L’omoloko aurait été initié au Brésil par Maria Batayo, une esclave originaire, ou du moins embarquée à Fort Mina, sur la côte de Guinée, mais à ce stade nous disposons d’une source unique qui ne nous permet pas de recouper nos informations.

Son représentant le plus significatif est Tatá Tancredo da Silva Pinto, un courrier du bureau de poste habitant Morro de São Carlos.

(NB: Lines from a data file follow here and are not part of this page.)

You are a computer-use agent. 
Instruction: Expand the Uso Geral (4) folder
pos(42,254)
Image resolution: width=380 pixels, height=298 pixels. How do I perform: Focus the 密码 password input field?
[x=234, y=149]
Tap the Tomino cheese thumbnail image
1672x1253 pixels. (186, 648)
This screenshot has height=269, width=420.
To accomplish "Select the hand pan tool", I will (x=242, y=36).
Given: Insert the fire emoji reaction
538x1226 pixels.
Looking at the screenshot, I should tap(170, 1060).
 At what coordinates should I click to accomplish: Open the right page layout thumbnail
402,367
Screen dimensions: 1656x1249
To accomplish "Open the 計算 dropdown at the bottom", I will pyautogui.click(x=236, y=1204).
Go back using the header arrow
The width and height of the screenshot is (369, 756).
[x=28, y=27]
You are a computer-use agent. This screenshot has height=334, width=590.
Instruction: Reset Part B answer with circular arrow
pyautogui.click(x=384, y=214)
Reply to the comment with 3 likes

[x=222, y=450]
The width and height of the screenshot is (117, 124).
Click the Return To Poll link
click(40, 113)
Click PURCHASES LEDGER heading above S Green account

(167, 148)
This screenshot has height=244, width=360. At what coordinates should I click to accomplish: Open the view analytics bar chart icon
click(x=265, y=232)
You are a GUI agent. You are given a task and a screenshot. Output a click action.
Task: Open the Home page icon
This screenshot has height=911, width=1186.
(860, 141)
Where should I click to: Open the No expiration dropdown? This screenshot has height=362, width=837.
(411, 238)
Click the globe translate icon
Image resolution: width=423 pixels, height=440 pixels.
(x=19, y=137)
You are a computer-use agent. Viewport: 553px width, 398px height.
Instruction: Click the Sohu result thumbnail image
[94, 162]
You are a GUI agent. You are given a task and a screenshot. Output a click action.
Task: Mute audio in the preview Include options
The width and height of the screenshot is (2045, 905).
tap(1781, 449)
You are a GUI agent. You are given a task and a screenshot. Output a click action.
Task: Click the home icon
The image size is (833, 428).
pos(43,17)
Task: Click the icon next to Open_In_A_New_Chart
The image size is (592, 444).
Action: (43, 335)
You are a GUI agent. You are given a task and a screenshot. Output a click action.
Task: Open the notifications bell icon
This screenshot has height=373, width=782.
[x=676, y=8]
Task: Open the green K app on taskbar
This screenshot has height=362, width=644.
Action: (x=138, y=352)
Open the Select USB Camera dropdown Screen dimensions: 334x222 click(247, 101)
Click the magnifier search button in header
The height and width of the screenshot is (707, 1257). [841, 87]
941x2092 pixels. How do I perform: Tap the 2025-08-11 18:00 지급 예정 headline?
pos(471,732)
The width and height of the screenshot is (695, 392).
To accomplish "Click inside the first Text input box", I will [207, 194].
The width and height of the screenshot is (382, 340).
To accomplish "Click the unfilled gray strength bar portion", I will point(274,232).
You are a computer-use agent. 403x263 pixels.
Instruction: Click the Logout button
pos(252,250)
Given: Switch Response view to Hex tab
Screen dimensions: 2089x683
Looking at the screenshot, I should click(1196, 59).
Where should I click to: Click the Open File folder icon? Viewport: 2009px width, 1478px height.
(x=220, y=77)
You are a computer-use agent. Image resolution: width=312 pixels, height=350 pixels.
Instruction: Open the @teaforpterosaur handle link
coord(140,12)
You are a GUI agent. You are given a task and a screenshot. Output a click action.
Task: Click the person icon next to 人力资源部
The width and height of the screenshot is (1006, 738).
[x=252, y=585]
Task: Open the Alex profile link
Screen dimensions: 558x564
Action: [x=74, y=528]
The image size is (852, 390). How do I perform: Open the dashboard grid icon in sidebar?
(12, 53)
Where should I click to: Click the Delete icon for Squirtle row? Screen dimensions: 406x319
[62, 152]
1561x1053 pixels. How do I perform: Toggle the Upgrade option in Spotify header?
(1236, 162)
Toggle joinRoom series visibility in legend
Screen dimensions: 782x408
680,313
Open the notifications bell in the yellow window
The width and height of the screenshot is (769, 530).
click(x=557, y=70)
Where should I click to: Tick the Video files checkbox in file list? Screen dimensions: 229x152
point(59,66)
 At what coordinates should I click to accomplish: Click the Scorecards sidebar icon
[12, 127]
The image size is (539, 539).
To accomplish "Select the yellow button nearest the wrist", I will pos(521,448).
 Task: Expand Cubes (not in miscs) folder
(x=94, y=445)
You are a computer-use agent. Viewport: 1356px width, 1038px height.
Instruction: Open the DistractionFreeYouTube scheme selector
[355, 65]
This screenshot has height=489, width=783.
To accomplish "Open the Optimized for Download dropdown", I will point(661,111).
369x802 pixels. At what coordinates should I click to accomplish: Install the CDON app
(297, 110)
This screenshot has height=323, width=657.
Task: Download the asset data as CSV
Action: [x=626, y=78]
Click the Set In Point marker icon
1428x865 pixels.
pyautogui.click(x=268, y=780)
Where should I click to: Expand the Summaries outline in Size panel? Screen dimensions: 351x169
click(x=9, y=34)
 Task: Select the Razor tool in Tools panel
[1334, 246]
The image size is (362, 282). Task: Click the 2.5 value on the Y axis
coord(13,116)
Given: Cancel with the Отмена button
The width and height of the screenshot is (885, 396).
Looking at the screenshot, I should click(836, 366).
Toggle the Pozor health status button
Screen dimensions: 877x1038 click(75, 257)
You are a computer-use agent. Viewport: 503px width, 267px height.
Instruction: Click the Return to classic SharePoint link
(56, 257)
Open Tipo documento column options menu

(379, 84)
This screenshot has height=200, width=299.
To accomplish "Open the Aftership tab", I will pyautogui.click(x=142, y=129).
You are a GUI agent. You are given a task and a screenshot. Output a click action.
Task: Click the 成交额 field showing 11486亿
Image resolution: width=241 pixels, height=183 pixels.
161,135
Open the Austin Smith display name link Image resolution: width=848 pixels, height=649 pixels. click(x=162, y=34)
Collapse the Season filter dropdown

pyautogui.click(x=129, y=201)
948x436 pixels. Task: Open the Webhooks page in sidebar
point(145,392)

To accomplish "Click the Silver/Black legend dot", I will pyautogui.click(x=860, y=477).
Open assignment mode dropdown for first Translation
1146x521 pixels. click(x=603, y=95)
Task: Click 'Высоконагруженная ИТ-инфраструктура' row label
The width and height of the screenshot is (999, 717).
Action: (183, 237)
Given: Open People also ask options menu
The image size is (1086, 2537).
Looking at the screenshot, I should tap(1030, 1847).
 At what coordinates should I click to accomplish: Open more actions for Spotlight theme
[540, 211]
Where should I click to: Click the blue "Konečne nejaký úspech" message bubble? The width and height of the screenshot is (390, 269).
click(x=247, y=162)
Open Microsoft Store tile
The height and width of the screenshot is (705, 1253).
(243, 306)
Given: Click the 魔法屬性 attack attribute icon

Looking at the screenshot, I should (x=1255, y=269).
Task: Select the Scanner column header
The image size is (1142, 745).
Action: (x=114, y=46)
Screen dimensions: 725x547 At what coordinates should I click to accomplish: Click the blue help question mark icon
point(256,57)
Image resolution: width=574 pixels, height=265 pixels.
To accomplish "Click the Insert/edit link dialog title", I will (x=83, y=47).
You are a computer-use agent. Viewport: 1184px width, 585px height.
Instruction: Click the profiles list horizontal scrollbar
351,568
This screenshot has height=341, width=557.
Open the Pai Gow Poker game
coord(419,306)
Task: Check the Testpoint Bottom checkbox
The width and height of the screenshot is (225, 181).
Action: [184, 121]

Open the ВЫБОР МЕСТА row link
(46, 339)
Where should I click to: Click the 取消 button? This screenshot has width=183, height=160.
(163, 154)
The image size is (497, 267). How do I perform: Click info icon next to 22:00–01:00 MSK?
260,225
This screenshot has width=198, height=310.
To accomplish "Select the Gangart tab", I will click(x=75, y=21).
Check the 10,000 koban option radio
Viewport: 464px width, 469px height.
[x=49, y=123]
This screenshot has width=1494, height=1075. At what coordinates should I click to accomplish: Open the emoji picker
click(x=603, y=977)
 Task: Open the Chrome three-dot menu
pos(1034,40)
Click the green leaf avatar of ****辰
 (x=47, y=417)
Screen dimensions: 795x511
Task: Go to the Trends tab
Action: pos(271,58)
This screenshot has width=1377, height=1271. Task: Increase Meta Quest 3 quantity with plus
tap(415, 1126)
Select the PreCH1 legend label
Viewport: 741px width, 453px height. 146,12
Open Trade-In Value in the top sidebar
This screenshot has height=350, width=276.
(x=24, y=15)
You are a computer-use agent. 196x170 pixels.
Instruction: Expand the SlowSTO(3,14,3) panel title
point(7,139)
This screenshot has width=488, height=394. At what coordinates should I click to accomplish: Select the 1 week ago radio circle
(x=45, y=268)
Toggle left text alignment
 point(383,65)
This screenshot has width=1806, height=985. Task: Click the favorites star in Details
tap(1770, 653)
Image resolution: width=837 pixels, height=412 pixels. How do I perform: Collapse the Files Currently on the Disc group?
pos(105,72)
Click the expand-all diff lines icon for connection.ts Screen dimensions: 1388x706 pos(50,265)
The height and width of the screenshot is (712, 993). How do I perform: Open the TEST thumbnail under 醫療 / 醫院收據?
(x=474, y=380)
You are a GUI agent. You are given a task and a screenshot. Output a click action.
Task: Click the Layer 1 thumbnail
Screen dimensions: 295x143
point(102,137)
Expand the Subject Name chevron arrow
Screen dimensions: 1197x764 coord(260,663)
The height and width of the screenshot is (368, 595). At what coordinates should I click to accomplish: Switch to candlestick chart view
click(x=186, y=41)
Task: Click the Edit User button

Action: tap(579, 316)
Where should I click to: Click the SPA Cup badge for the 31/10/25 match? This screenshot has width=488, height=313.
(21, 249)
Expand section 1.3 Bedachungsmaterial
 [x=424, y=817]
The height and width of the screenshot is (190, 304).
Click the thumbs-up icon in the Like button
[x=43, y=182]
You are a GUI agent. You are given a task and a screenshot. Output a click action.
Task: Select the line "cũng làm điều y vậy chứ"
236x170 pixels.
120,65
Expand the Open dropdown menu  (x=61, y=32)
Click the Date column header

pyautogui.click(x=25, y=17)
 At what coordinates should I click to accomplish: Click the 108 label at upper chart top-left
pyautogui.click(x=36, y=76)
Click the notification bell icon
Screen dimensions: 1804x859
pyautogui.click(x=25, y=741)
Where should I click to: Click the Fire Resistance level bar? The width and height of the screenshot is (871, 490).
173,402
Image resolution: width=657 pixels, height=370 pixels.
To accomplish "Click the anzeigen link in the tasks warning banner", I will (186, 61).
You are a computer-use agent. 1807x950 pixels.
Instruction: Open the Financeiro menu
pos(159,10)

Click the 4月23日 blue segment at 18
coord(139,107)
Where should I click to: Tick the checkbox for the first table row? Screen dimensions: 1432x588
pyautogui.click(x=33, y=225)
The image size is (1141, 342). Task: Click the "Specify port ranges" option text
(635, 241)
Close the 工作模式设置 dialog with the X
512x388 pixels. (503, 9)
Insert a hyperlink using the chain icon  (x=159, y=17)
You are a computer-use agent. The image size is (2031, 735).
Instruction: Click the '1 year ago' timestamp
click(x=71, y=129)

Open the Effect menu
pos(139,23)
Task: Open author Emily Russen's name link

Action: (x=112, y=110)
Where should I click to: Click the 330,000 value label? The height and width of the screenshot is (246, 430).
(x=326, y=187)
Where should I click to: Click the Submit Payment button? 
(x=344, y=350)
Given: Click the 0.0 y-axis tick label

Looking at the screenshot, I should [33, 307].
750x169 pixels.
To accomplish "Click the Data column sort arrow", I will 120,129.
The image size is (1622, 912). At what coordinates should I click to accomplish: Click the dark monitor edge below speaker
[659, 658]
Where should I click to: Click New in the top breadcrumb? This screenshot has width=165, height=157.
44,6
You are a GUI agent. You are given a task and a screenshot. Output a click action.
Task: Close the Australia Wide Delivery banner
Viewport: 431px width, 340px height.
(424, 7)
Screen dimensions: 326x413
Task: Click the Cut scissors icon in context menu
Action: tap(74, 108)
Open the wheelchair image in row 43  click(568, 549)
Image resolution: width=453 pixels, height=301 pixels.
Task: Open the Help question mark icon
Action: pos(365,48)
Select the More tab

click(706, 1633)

C'était un grand érudit, chroniqueur et écrivain.

Certains disent que c'est une fille d'esclaves, Léa Maria Fonseca da Costa, qui aurait conservé la désolidarisation entre l'Omolokô et l'Umbanda.

La diaspora des divinités adorées dans l'Omolokô est le même que celui utilisé par le Candomblé et son organisation dogmatique ne diffère pour ainsi dire pas de celle de l'Umbanda qui adore moins de divinités et sous une forme largement syncrétique.

Au sein de la Nation Omoloko, les caboclos sont des esprits avec un certain degré d'évolution spirituelle qui se sont avérés des guides de lumière pour aider leur prochain. A l'origine, on pensait qu'ils étaient des Indiens, mais ont a réalisé plus tard qu'ils pouvaient venir de partout sur la planète. Donc, aujourd'hui, il existe les Caboclos (Indiens), d'Afrique, les pretos, etc ...

Les Phalanges sont des groupes d'esprits qui possèdent la même vibration : pretos de Velhos, caboclos, Exus, crianças, boiadeiros, Ciganos, orientaless, ...

Les Linea de Caboclo sont généralement les esprits des ancêtres qui vivaient quand la terre a été nouvellement formée, et ont constitué des partenariats avec une organisation structurelle parfaite. Tout a été découvert par eux, de la culture à la maison. En tant qu'êtres primitifs ils sont bien au courant de tout ce qui vient de la terre. Asin les caboclos sont les meilleurs guides pour enseigner l'importance des herbes et de la nourriture. Comme les Pretos Velhos, ils ont une grande élévation spirituelle.